Let this idea float around in your mind: Our earth, our sun, our entire solar system lies like a speck of dust on a shining plate. The plate slowly spins, floating on the vast sea of space. Innumerable plates share that vast sea, lying at unimaginable distances from ours.
We think we’re so important. Activities, families, friends fill our lives with significance, we think. But let that shining plate and that dust speck work in your mind. Among all the galaxies, who could pick one to be more interesting or important than any other? And if someone did, would he notice one little speck within all its glittering worlds?
Well, yes. One did chose this galaxy and notice this solar system and pinpoint this earth. But it happened in the reverse order. God created the earth first. He created it to be inhabited, the Scriptures say. And he spread out the heavens around it, the scriptures say, for the benefit of those inhabitants.
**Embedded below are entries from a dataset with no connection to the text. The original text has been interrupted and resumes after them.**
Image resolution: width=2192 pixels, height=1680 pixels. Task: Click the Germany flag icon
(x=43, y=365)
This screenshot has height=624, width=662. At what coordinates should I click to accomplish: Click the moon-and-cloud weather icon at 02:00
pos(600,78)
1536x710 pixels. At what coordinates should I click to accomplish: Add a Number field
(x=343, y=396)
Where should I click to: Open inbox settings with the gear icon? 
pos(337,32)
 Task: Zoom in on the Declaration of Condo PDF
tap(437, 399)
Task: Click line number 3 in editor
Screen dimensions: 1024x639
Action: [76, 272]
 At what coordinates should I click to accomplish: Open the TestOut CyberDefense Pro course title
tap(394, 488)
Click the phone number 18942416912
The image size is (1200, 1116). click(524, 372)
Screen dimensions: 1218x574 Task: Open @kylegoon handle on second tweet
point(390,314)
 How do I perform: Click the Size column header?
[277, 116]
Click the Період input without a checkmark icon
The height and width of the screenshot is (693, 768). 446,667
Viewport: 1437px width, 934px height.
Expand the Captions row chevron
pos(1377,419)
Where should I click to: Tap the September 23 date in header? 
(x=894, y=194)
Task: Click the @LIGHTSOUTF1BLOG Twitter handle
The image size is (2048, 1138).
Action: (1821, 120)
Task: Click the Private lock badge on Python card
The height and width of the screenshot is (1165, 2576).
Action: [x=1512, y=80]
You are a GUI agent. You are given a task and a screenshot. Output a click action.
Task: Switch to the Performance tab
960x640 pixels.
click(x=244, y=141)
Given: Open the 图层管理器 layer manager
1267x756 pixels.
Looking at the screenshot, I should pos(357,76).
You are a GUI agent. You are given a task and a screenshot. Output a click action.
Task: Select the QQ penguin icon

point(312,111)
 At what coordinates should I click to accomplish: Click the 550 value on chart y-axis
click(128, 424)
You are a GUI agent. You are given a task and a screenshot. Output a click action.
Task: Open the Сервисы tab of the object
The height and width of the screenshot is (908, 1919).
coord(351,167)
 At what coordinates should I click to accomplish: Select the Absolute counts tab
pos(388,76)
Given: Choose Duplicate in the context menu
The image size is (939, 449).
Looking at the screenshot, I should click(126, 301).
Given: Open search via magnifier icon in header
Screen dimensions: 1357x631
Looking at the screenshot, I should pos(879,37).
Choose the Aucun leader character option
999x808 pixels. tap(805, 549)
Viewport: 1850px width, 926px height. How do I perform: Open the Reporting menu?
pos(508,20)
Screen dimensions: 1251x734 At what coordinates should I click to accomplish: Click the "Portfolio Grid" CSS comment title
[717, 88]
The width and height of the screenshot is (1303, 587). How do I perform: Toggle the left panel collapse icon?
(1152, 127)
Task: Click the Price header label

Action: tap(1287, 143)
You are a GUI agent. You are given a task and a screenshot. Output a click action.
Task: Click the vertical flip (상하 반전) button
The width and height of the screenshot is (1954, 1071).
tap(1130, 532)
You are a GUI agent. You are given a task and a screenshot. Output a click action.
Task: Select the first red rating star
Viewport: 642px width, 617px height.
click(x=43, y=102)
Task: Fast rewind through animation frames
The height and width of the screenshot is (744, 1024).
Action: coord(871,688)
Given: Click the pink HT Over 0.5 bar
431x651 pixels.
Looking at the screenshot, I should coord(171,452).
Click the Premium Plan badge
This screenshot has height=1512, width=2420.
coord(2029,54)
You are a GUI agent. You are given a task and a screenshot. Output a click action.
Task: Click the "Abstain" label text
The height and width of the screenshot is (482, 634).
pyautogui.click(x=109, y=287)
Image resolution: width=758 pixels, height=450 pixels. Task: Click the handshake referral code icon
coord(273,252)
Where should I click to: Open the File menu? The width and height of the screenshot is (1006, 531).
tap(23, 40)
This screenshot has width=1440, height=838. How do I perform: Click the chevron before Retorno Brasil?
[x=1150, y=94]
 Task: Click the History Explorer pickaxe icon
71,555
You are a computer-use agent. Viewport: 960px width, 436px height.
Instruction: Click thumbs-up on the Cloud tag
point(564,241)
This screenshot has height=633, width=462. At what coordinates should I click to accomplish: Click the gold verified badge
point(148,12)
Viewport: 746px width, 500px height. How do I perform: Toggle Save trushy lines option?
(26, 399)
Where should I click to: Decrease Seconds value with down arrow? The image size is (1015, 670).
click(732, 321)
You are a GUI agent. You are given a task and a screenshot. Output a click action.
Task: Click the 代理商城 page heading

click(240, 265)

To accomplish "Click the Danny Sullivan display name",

For an explanation of how that might have appeared as it was happening, and the mechanism involved, I recommend a wonderful little book called Starlight & Time: Solving the Puzzle of Distant Starlight in a Young Universe by D. Russell Humphreys, Ph.D. (1994, Master Books, Inc.).
For an inspiring look at our galaxy, watch the time lapse video by William Castleman of the night sky passing over the 2009 Texas Star Party in Fort Davis, Texas. The galactic core is awesome.